How do you feel about a friend, family, children or even a stranger, rubbing your pregnant tummy without asking? Does it make you shudder with horror or tingle with delight? From four months pregnant, here in Singapore, my belly starting sticking out, and I exaggerated this by sticking it out even further. I really wanted people to rub my tummy. Anyone. Just touch it! I know this is controversial – many people not only hate The Bump Rub, they find it a violation bordering on molestation.
How much bump rubbing is too much?
I always feel like a freakish predator when this conversation comes up amongst my pregnant girlfriends. “How dare anyone rub my tummy without asking? It’s disgusting!” they say. In the spirit of honesty, I have to come clean and admit that not only am I a bump rubber, but I loved mine being felt-up too. Fingers tingling at the tips, I am drawn magnetically to big, beautiful, ripe pregnant bellies. I just love them! I always have. It’s wrong, I know. Likewise, if you stick your hand out, my belly will come and rub itself on your hand.
Not one to make excuses for people’s bump-rubbing tendencies, I have worked hard on learning to ask first before rubbing. It seems that people have become more attuned and educated to ladies’ aversion to The Bump Rub, which is sad for people like me.
But wait, there’s more …
Now that I’ve come clean about my shameless perversion, I have another confession to make. Having been sober for over nine months before and during my pregnancy, I’ve become aggressive about wanting to watch my friends drink alcohol – in a way that an extreme-dieter likes to watch someone eat a greasy burger. “Drink!” I urge friends over lunch dates. However these days, whether out of perceived respect or pity, my people are not drinking around me.
Mercifully, all my wishes finally came true at the wonderful baby shower girlfriends threw in my honour. Like an old crusty man hosting a bikini party, I requested that my shower come with a free-flow option – so I could watch people drink, and drink they did. Then, the grand finale, someone who’d truly taken advantage of the free-flow came, with hands outstretched, towards my tummy asking, “Can I?” My belly firmly in her hands, a consensual rub fest took place in the middle of a hotel high tea buffet. It was delightful.

******

## What you need to do
In the piece on pregnant belly rubbing above, write out word for word the passage from "Not one to make" to "people like me.".

## Data excerpt
******

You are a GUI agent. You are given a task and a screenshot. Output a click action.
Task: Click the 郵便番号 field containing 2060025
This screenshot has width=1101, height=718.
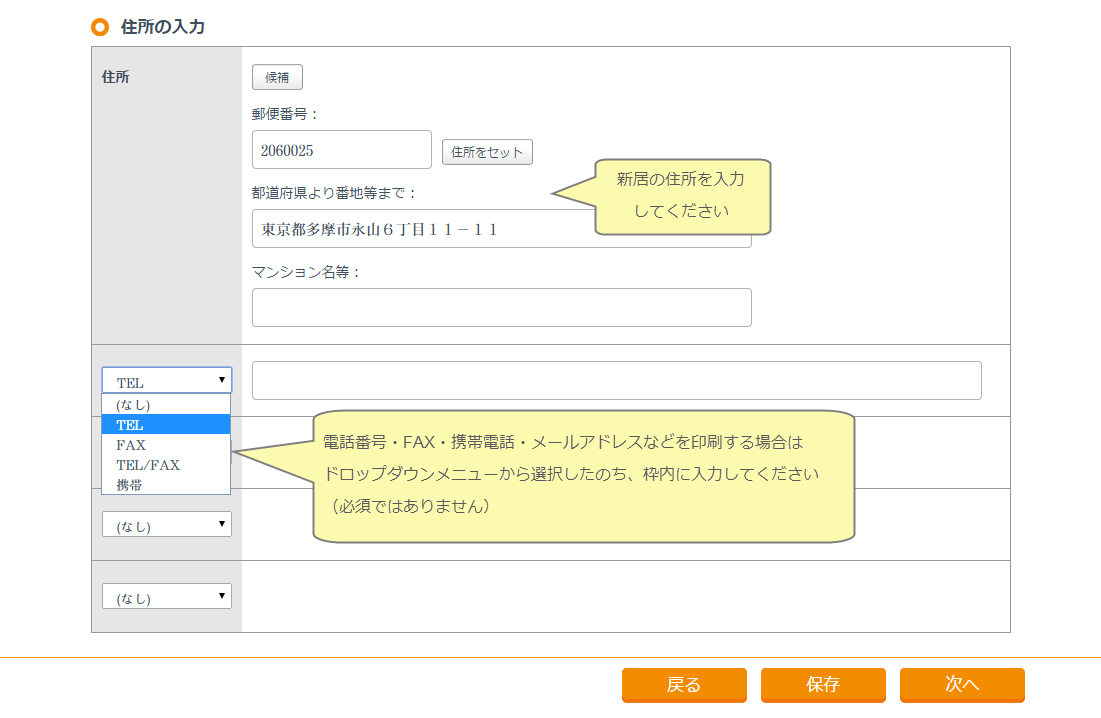[341, 150]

******

## Exercise answer
Not one to make excuses for people’s bump-rubbing tendencies, I have worked hard on learning to ask first before rubbing. It seems that people have become more attuned and educated to ladies’ aversion to The Bump Rub, which is sad for people like me.